In FIG. 1, three geometric discontinuities 20 are illustrated being supplied by fluid through an inlet portion 22 of channel 18a. In the figure, each of these discontinuities 20 discharges fluid through channel 18b. It will be appreciated that each of the discontinuities is positioned directly adjacent a heat source 12 to enhance thermal diffusion to or from the fluid within the channels 18. While the discontinuities may simply be larger volumetric sections of the channel that cause fluid velocity to slow (and perhaps to encourage phase change), they also may be specifically configured as vortex chambers to generate stable vortices of flowing fluid for increased thermal transfer. To enhance understanding of the vortex chambers contemplated herein, reference will be made to FIG. 2. FIG. 2 is a schematic representation of a vortex chamber and is not intended to be a limiting disclosure but one that will make understanding of the vortex chamber embodiment of a geometric discontinuity clearer for the reader. The schematically illustrated vortex chamber is of cylindrical body 30 in FIG. 2 though conical, frustoconical, hyperbolic, spiral cyclone-like forms, other geometric shapes and even other geometric cross sectional tubular shapes may be substituted with appropriate consideration of the effects of flow patterns and boundary layers in such shapes. An inlet 32 is disposed to provide an inflow of fluid at a near tangent to the circular cross section of the body 30. Introduction of fluid at an angle such as shown will initiate a spiral flow resulting in a stable vortex inside the body 30. In embodiments, the fluid inlet 32 may comprise a slit nozzle, conical nozzle, orifice, or other elements to increase fluid speed entering the chamber 20. Exit 34 on the other hand is at a central position relative to body 30 which also helps support the stable vortex as desired. In some embodiments, additional structure 36 (illustrated in broken lines both because it is inside of body 30 and because it is optional) may be disposed within the vortex of fluid to increase thermal diffusion.

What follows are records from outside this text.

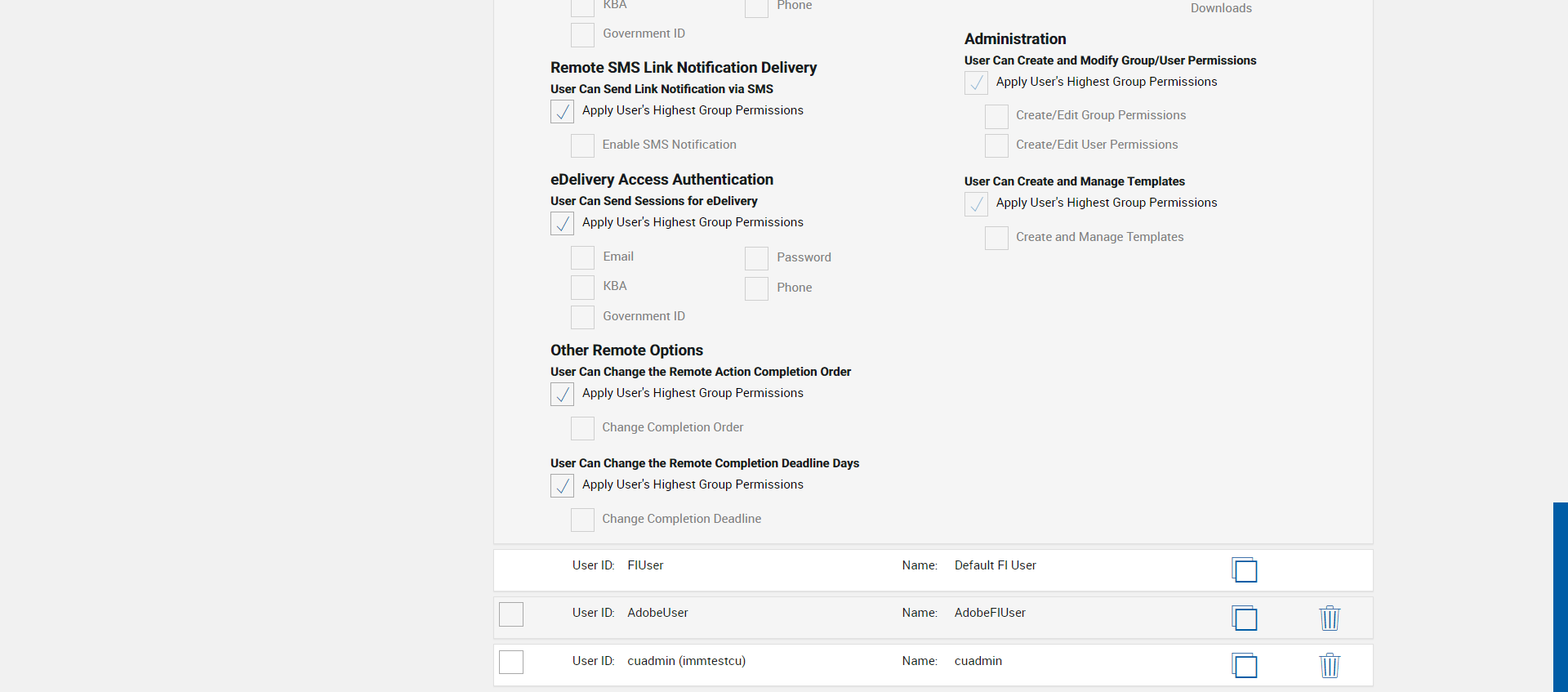Check Create/Edit User Permissions
The image size is (1568, 692).
[x=996, y=145]
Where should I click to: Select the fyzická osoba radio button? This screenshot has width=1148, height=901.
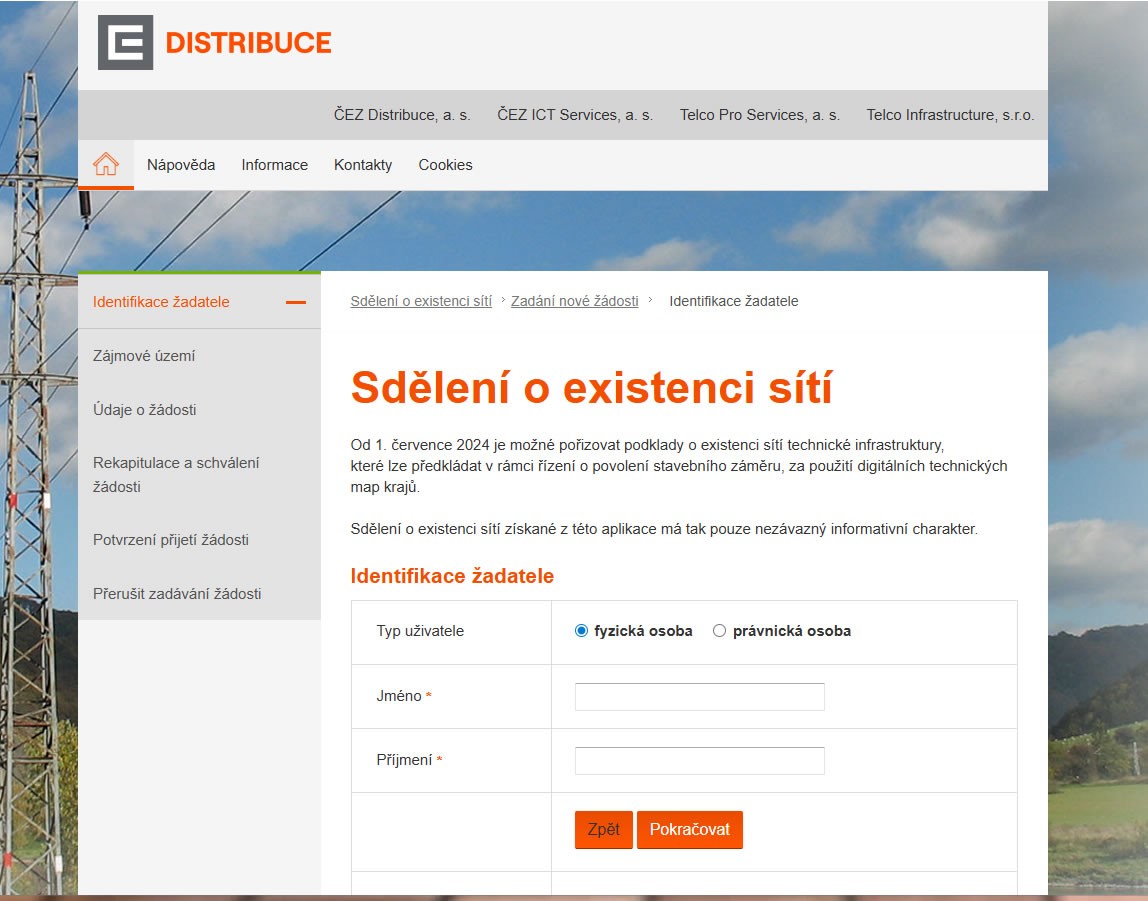coord(582,631)
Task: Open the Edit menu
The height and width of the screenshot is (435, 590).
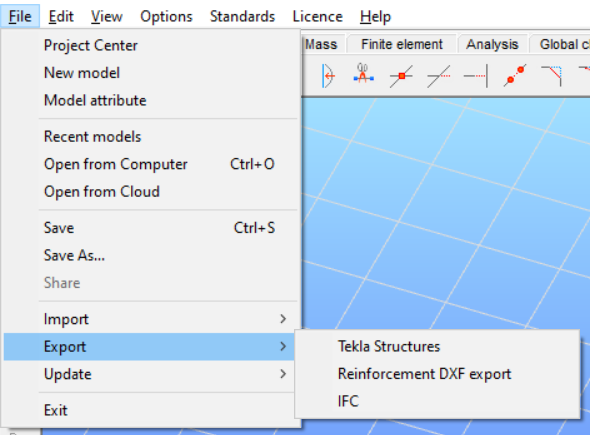Action: pyautogui.click(x=61, y=17)
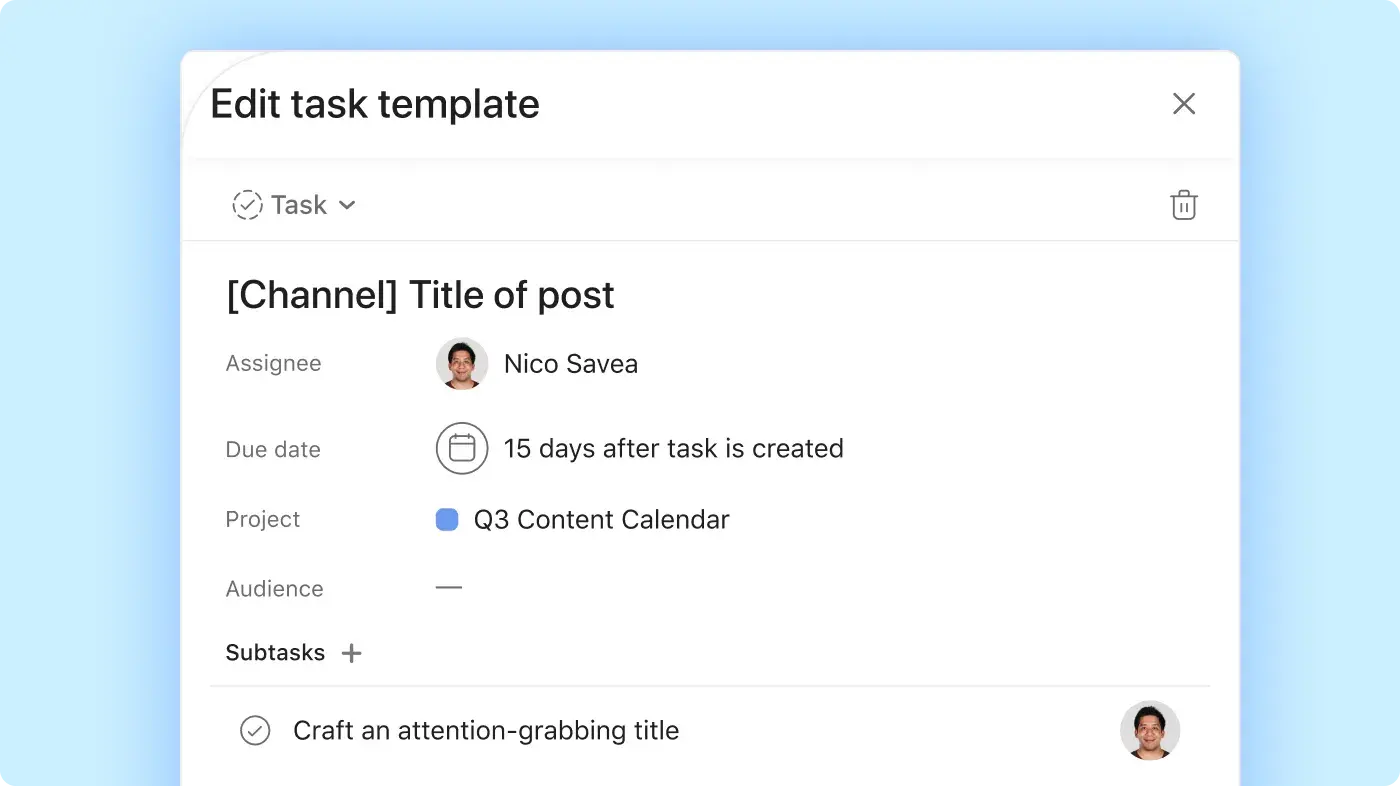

It should be understood then that such geometric discontinuities may be located anywhere within a thermal management channel and will be particularly desirably placed in areas where increased thermal management would be beneficial. For example, creating a greater turbulence, contact area or dwell time in areas of a heat producing tool where heat production is highest would be desirable and functionally helpful. Of course, thermal load being supplied in reverse may also be helpful in certain situations such as for tools with components exposed to extreme cold that work better if maintained as a higher relative temperature.

Through additive manufacturing methods, channels 18 having the attributes discussed may be constructed as single piece structures. No sealing consideration will be needed because there is no need to form, for example, cast separate parts and then seal them to one another. The avoidance of any kind of breach in the structure (seals, plugs, etc.) improves reliability and long service life.

In addition, it is further contemplated herein that through the additive manufacturing methods, valves may be placed in line with the channels 18. This allows greater design opportunities using interconnected circuits of channels that may be used or cordoned off as needed. In a particular embodiment, the valve is a bimetal valve that automatically shifts position based upon thermal load to which it is exposed. Such valves may be additively manufactured in the channel as the channel itself is being formed. Again, no seals, no structural weakening.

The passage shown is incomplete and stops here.